The contraction of the vertebrate heart is initiated when intercellular Ca2+ increases and binds to the contractile element via cardiac troponin C (cTnC). The activation of cTnC triggers a series of conformational changes through the components of the thin filament that results in the generation of force by the myocyte. While all cardiac contractions are powered by this mechanism, comparison of cardiac function between vertebrate species reveals significant variation. This includes differences in heart rate, the strength of contraction as well as in regulatory ability. The purpose of this work is to examine the functional basis for such differences and how these have evolved within the vertebrate heart. The function of cardiac troponin I (cTnI) and cardiac myosin-binding protein C (cMyBP-C) and how they are regulated by protein kinase A (PKA) is specifically examined. (PKA is activated within the heart following β-adrenergic stimulation.) The influence of the evolution of endothermy on the function of the contractile element is also considered.

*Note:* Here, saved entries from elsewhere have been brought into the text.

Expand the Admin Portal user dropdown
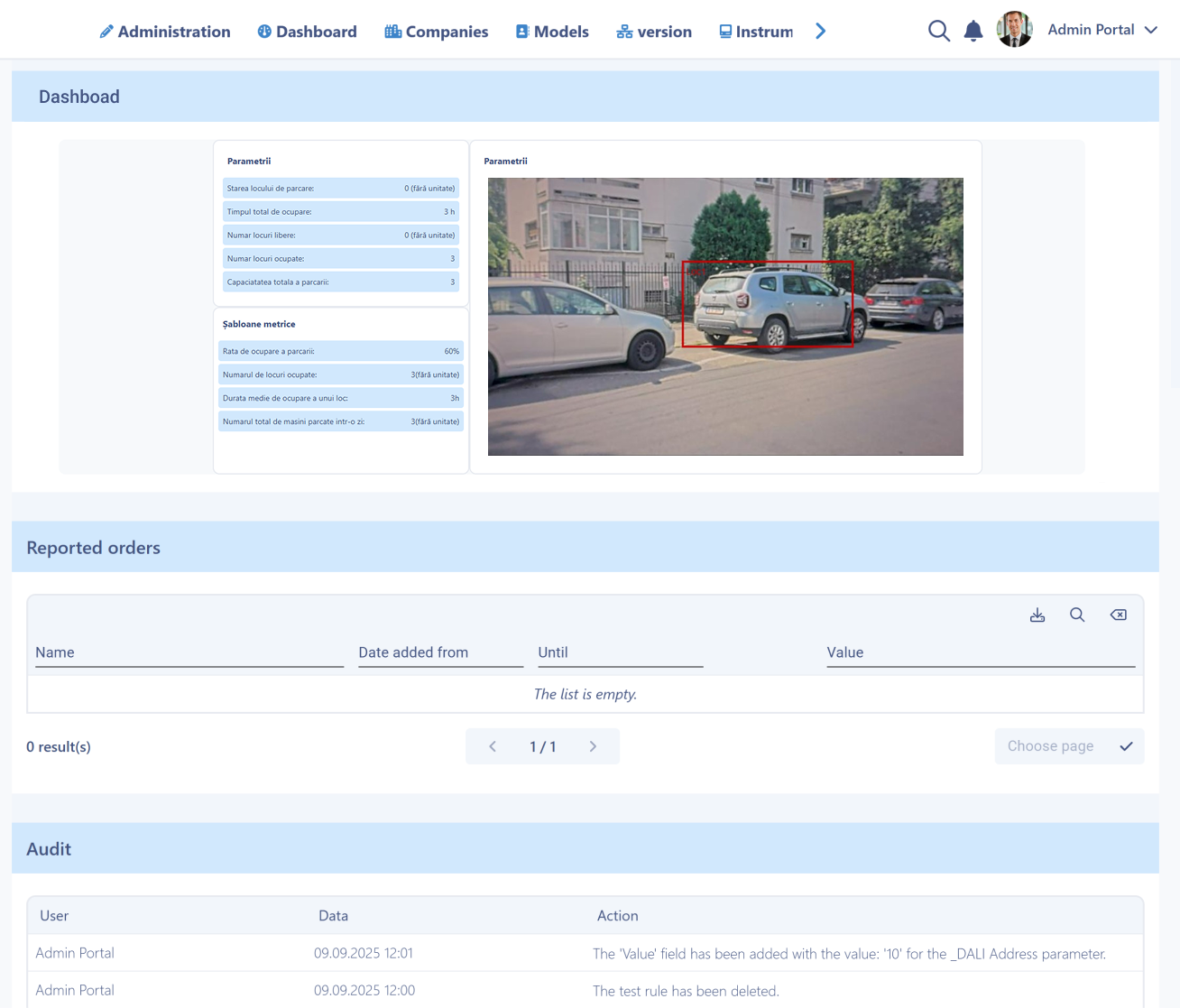The image size is (1180, 1008). tap(1151, 30)
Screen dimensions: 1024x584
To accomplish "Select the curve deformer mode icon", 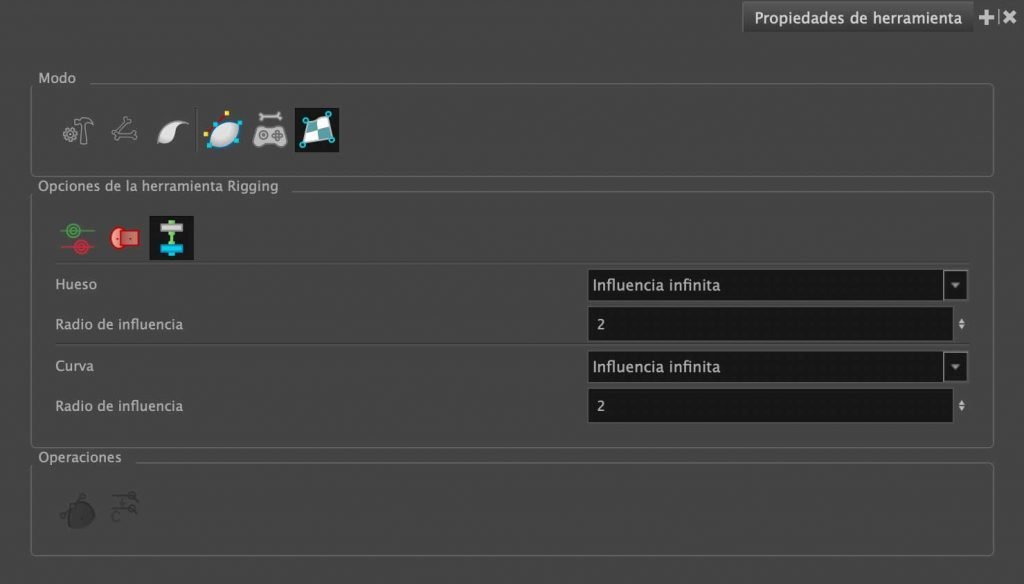I will click(172, 131).
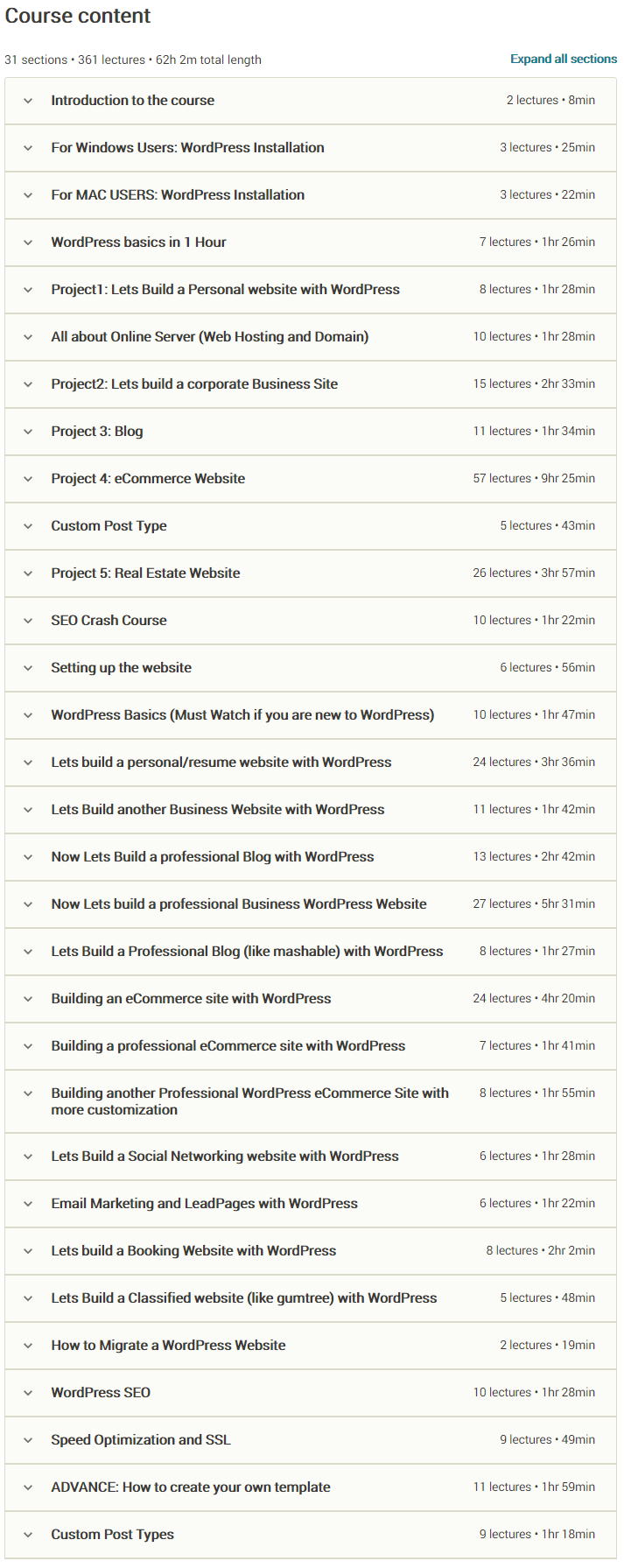This screenshot has height=1568, width=624.
Task: Open Project 4: eCommerce Website section
Action: tap(311, 479)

This analysis is completed through the integration of a variety of studies that have looked at protein function and contractile function in the hearts of different species as well as studies that have utilized phylogenetic approaches to examine the evolution of specific proteins. It is generally found that as the heart became more complex in both anatomy and functional capacity, changes in protein sequence enabled greater control of the contractile reaction. In addition, the evolution of endothermy appears to have driven changes in the function of specific proteins including cTnC and cTnI.